La ciencia y su torre de marfil

Existen imágenes que están tan incorporadas a la cultura popular que pocas veces nos preguntamos cuál fue su origen. Una de ellas es la famosa instantánea de Albert Einstein sacando la lengua. La postal se produjo durante el cumpleaños número 72 del creador de la “Teoría de Relatividad”, cuando luego de sonreír durante horas para la prensa se le pidió un último momento de simpatía, a lo que el científico respondió con el célebre gesto burlesco. De todos los presentes solo el fotógrafo Arthur Sasse tuvo los reflejos para captar la imagen con rapidez. Aunque en un primer momento los editores discutieron sobre si era apropiado o no difundir la foto, al publicarse se popularizó inmediatamente. Einstein mismo pidió varias copias para su uso personal. Desde entonces la imagen se ha transformado en un símbolo de que la genialidad y la irreverencia pueden ir de la mano.

La solemnidad es una característica que la ciencia comparte con la religión. Como si los sistemas de creencias solo pudieran defenderse desde la más absoluta seriedad, los científicos muchas veces terminan aislándose de lo que podríamos denominar el “humano común” y no difieren demasiado de lo que era el clero durante la época más oscura de la Edad Media. Teniendo en cuenta el enfrentamiento de siglos que sostuvieron estas instituciones, puede resultar irónico que la ciencia caiga en los vicios de su histórico contrincante. Leyendo el voluminoso volumen “Historia de los conflictos entre la religión y la ciencia” que John W. Draper publicó en 1875 es fácil notar que la excesiva gravedad eclesiástica fue el detonante de muchos de esos problemas. El libro ocasionó reacciones en su contra en todo el mundo, sobre todo por su tono fuertemente anti católico.

Quizás el caso más famoso de choque entre el Vaticano y un hombre de ciencia es el que sufrió Nicolás Copérnico, astrónomo y clérigo. Aunque había concluido su obra “De revolutioibus orbium coelestium” (Sobre las revoluciones de las esferas celestes) en 1531, luego de un cuarto de siglo de investigaciones y escrituras, no se atrevía a publicarlo por temor a la reacción del Vaticano. Una carta del cardenal Schömberg convenció a Copérnico a publicar el libro en 1543, llegando incluso a ver un ejemplar mientras estaba en su lecho de muerte.
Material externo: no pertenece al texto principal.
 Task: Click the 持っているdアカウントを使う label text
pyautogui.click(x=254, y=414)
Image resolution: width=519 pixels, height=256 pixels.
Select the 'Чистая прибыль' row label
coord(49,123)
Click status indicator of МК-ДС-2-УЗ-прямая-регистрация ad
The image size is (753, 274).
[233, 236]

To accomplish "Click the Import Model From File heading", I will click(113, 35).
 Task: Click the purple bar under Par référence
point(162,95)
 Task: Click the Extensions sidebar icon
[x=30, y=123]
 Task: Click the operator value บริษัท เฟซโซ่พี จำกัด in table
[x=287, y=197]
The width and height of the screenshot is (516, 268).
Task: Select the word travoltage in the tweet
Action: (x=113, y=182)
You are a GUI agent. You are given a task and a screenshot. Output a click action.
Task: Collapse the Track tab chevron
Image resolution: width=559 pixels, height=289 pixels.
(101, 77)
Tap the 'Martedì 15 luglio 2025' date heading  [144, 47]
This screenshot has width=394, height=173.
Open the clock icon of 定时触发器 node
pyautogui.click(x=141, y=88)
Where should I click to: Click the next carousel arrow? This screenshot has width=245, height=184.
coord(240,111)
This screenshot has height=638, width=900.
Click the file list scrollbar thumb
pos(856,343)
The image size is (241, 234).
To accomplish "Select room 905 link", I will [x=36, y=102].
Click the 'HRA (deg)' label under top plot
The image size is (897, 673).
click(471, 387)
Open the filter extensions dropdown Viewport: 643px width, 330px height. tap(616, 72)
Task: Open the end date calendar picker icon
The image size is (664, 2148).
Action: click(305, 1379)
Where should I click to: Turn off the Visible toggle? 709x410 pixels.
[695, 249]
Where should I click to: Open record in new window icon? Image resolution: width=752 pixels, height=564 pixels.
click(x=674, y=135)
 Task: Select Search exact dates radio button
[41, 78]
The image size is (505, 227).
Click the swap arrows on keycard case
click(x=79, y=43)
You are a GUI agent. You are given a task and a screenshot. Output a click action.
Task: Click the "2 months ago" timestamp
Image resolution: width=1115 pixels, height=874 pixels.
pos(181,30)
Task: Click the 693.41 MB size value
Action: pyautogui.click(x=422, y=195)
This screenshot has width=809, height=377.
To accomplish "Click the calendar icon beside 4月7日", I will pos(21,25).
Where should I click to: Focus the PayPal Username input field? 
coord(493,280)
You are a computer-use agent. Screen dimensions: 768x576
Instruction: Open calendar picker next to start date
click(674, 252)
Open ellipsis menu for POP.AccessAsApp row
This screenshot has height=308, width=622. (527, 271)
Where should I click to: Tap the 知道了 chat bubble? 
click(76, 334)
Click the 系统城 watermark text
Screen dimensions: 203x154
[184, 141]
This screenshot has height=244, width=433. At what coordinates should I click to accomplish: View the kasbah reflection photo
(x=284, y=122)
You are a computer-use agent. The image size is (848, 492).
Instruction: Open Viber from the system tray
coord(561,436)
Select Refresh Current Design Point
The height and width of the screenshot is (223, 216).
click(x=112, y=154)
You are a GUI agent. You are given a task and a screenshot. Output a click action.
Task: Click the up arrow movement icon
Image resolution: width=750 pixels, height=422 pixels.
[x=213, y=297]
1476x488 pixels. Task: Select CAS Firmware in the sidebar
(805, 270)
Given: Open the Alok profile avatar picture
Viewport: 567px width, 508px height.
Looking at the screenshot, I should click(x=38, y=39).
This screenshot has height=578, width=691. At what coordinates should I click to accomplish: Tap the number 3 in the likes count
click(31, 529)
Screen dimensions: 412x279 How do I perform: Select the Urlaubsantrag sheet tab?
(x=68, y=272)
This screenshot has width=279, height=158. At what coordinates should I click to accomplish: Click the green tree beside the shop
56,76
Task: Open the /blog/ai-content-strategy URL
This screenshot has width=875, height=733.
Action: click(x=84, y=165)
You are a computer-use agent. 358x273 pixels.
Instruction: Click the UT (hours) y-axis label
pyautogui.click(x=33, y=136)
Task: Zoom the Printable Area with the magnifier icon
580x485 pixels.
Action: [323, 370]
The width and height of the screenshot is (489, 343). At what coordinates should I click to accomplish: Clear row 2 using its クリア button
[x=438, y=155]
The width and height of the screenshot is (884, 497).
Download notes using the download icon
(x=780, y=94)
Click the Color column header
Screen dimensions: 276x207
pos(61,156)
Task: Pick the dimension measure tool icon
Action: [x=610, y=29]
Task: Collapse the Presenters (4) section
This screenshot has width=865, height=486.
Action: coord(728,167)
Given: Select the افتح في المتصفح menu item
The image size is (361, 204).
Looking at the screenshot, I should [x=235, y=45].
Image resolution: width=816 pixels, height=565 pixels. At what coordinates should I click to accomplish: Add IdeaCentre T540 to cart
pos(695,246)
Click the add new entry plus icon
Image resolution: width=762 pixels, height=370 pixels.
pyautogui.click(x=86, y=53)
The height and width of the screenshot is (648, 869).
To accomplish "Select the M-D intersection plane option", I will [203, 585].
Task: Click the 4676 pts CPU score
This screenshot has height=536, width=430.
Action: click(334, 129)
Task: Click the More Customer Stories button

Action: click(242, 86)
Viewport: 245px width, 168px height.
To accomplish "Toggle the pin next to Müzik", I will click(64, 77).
Sin embargo la reacción de la Iglesia fue la que siempre había temido: el texto fue considerado herético e incluido en el Índex de libros prohibidos como “falsa doctrina pitagórica en todo contraria a las Sagradas Escrituras”.

Pasaron los siglos y la intolerancia cambió de forma. Jeremy Bernstein en su libro “Quarks, chiflados y el cosmos” recopila una serie de perfiles desenfadados de eminencias como Einstein, Mach, Bohr y Schrödinger, entre otros. En sus páginas también se cuenta la historia de Alan Turing, matemático, criptógrafo y pionero de la computación que ayudó a descifrar los códigos nazis de comunicación (particularmente el de la célebre maquina “Enigma”) durante la Segunda Guerra Mundial. A pesar de haber recibido una medalla del Imperio Británico por sus investigaciones, fue acusado de indecencia y enjuiciado en 1952 debido a su homosexualidad, que aún era considerada un crimen por la ley inglesa de la época. Turing se declaró culpable, sometiéndose voluntariamente a un tratamiento llamado “organoterapia” que supuestamente iba a “curar” su orientación, pero que tenía desastrosas consecuencias para su cuerpo. En junio de 1954 fue encontrado muerto en su habitación debido a la ingestión de cianuro. Tenía 42 años y aparentemente se trató de un suicidio. Una década antes su colega Joan Clarke había aceptado comprometerse con él, aun conociendo su preferencia sexual. Turing finalmente rompió el compromiso citando las famosas líneas de Oscar Wilde: “Todo hombre mata lo que ama: unos, con una mirada cruel; otros, con palabras amorosas. El cobarde, con un beso, y el valiente con la espada". El matemático quizás ya presentía un destino trágico similar al del autor irlandés. 
 
Hoy todo ha cambiado. En ningún otro momento de la historia la ciencia estuvo tan presente en la vida cotidiana de la gente, por lo que la humanización de científicos e investigadores parece un proceso inevitable. También es cierto que parte del encanto de estas personas es que nunca podemos entenderlas completamente. Cuando Charles Chaplin se encontró con Einstein a comienzos la década del 30’ resumió la situación en una frase antológica: “La gente me idolatra porque todo el mundo me comprende, y a ti te adoran porque casi nadie te entiende”.